§ DOCUMENT PASSAGE:

####################

Coaching, Content, and Choice Fuel Professional Learning

GOA has expertise in designing online spaces, but our professional learning work is not solely about technology. GOA has perfected developing online learning for students in its courses, but how do you teach other teachers to do that work? This is the role GOA’s professional learning team plays in our work coaching educators.

We just concluded working with our second cohort of teachers at Garnet Valley School District in Pennsylvania. Beginning in September, we kicked off our Learning Design Studio cohort with 25 middle and high school teachers and two GOA learning design coaches, Adam Lavallee from Episcopal Academy and Jennifer Carlson-Pietraszek from Noble and Greenough School.

Adam, Jenny, Associate Director of Professional Learning Sara Tahir, and I traveled to Garnet Valley for an in-person kick-off workshop to meet participants in person. The in-person events at the start and conclusion of the Studio allow GOA to establish important personal connections. After meeting the GOA team and their coaches in person, participants work in an online space that is focused on interaction and sharing rather than content delivery. The online work gives teachers the flexibility to work at their own pace and reflect meaningfully.

There are four learning design studio themes: defining synchronous/asynchronous learning environments, designing for student-led learning environments, collaborative learning, and presenting content. Through the four Learning Design Studio themes, participants design lessons and units during the Studio experience. In each theme, participants:

  • Explore a playlist of resources
  • Reflect and apply new learning
  • Collaborate with their onsite team
  • Delve into a new tech tool

The cohort of 25 educators was divided into four teams, so not only did participants have access to either Adam or Jenny as their coach, but they also had access to their colleagues, who were sounding boards, asked questions, and provided feedback on each other’s work.

####################

[Collection entries]
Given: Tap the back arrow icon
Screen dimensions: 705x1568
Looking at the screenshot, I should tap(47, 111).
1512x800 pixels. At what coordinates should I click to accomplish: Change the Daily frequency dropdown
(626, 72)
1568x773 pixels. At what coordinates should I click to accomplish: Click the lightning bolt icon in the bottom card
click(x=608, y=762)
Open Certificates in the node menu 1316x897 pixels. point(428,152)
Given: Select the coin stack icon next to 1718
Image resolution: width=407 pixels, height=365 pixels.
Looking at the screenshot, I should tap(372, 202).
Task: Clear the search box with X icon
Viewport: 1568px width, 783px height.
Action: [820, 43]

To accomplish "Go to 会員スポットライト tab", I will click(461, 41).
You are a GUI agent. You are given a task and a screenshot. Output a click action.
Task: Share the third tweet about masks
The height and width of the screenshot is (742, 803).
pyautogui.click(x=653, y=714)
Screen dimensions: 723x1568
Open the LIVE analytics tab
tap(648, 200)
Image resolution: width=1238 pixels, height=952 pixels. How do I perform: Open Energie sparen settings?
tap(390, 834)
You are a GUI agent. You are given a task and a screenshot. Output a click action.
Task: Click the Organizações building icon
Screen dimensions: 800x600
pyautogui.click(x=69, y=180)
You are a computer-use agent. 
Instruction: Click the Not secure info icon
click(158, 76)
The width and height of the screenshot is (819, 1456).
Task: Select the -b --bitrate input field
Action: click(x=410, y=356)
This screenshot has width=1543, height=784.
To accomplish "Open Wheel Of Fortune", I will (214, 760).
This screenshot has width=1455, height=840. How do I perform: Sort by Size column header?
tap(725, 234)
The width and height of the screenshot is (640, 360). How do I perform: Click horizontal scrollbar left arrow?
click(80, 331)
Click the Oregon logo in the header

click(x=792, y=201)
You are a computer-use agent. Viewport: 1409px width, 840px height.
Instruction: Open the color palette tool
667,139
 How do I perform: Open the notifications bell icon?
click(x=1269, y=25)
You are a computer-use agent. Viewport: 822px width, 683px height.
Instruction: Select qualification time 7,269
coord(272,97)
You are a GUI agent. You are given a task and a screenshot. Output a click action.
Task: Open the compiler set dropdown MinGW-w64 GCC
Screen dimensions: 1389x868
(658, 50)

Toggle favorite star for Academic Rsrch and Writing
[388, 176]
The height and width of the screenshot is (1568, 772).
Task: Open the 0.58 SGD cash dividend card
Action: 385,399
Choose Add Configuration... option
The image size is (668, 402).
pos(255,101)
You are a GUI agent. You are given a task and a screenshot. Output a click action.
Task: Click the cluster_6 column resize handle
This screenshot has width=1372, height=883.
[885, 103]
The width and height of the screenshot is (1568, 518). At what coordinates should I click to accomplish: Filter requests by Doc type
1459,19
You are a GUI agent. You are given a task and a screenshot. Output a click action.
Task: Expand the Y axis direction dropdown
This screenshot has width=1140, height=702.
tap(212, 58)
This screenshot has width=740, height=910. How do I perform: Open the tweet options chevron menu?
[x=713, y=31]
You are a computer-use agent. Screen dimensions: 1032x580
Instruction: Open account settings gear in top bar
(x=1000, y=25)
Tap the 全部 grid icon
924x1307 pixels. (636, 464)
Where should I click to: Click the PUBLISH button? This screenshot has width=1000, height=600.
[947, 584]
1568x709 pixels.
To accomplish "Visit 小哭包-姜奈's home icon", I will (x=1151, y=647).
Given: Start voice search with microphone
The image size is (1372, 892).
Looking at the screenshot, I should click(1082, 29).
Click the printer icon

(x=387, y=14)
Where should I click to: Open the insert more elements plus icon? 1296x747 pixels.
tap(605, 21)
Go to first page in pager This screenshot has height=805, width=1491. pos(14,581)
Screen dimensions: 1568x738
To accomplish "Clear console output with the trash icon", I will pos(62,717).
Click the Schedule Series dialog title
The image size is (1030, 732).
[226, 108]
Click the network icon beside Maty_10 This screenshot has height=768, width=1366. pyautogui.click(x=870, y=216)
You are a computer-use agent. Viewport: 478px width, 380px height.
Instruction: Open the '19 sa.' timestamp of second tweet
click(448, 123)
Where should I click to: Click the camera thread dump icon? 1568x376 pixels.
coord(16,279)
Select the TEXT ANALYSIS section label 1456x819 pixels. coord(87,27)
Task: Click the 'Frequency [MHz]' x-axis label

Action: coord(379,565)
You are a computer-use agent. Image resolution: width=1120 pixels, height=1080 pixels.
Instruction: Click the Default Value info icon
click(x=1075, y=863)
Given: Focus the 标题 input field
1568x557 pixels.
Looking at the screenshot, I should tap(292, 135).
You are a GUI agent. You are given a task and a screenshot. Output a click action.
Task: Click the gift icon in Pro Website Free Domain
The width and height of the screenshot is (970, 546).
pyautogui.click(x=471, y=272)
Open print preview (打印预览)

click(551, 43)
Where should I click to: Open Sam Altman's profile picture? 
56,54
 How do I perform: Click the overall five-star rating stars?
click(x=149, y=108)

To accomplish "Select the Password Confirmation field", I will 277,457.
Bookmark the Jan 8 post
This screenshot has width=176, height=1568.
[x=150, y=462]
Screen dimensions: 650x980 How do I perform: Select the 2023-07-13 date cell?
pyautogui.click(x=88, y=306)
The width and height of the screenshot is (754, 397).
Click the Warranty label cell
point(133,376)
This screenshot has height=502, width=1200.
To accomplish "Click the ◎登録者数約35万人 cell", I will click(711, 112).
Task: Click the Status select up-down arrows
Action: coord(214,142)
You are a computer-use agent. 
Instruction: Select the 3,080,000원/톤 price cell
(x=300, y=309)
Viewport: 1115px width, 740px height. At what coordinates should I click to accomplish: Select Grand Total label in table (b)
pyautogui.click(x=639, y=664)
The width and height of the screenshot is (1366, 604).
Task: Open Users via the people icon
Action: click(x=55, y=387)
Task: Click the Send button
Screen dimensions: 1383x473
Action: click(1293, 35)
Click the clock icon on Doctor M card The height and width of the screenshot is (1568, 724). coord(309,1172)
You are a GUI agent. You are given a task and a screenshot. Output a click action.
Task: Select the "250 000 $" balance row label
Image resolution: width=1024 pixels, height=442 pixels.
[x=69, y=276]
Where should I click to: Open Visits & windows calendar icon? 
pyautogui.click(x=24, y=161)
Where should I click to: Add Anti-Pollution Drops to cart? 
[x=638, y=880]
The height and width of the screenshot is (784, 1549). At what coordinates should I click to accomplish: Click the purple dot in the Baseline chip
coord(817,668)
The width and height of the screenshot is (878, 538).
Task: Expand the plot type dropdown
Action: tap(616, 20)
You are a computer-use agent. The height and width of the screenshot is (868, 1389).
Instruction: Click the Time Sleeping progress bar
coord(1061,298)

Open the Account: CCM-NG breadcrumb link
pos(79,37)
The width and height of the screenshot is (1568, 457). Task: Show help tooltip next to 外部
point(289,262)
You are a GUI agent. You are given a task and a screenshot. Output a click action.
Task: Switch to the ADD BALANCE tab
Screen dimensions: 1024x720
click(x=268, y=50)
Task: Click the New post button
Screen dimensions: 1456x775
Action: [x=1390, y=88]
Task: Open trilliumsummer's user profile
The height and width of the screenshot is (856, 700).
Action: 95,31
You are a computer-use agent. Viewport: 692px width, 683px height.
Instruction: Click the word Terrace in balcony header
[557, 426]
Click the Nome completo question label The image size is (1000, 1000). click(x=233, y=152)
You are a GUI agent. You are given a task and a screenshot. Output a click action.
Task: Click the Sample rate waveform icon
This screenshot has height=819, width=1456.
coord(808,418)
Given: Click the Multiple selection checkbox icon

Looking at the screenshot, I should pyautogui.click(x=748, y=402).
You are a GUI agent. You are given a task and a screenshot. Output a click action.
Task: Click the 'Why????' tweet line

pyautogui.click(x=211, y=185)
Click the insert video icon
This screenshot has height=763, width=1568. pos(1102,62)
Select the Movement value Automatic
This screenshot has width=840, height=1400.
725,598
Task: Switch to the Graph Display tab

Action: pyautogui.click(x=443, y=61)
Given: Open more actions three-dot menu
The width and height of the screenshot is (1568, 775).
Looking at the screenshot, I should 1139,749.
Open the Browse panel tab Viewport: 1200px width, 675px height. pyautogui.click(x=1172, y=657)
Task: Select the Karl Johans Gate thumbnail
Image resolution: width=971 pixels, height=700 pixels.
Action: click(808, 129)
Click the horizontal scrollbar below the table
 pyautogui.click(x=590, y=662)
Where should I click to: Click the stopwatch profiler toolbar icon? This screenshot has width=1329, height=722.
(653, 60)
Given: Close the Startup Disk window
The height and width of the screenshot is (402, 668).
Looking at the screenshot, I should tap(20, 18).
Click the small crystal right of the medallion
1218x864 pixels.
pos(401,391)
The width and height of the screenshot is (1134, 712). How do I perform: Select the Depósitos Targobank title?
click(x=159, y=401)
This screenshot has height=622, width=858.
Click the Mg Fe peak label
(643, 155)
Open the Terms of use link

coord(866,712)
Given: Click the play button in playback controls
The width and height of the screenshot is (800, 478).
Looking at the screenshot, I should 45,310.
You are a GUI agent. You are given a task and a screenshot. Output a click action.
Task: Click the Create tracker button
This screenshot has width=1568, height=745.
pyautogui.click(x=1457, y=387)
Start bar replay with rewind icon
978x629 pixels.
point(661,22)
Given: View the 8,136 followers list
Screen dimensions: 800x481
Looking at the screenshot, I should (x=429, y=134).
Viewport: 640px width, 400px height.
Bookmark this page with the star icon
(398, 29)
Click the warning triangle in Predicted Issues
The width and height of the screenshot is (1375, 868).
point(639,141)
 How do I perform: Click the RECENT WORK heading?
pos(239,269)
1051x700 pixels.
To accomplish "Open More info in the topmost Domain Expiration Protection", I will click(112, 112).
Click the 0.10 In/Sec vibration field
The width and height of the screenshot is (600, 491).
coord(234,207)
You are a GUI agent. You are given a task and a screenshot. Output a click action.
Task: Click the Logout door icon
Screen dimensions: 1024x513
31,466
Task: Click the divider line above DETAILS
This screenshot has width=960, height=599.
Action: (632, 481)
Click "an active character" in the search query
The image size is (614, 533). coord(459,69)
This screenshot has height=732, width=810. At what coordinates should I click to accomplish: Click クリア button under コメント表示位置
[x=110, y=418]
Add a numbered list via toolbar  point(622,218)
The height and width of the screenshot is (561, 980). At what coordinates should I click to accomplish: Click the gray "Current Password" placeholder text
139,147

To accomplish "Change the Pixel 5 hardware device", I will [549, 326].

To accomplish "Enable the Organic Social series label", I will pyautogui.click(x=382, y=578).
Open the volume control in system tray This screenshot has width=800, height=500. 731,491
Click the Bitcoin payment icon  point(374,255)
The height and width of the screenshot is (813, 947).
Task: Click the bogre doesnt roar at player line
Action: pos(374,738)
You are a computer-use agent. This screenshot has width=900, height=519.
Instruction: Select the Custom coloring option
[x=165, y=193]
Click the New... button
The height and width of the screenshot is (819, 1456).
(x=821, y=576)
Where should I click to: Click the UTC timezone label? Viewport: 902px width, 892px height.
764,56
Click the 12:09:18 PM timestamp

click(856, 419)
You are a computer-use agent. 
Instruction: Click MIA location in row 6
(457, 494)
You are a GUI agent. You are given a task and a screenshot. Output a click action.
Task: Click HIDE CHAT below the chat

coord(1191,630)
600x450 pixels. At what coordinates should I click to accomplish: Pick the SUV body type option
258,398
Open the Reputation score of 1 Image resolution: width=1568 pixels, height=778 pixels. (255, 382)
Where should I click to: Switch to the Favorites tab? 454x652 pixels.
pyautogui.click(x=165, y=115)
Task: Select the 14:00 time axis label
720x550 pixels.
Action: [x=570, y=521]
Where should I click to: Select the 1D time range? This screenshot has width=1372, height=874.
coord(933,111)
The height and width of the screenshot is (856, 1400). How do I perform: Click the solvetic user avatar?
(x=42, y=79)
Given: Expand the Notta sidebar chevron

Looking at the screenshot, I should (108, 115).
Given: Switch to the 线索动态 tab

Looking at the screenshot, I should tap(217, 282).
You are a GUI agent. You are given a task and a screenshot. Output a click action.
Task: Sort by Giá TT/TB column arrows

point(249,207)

####################

§ PROBLEM SET:
1. In the professional learning article, which school district did the second cohort of teachers come from?
2. Please duplicate the part of the professional learning article that opens with the words containing "Coaching, Content, and" and closes with "work coaching educators.".

§ RESPONSES IN ORDER:
1. Garnet Valley School District in Pennsylvania.

2.
Coaching, Content, and Choice Fuel Professional Learning

GOA has expertise in designing online spaces, but our professional learning work is not solely about technology. GOA has perfected developing online learning for students in its courses, but how do you teach other teachers to do that work? This is the role GOA’s professional learning team plays in our work coaching educators.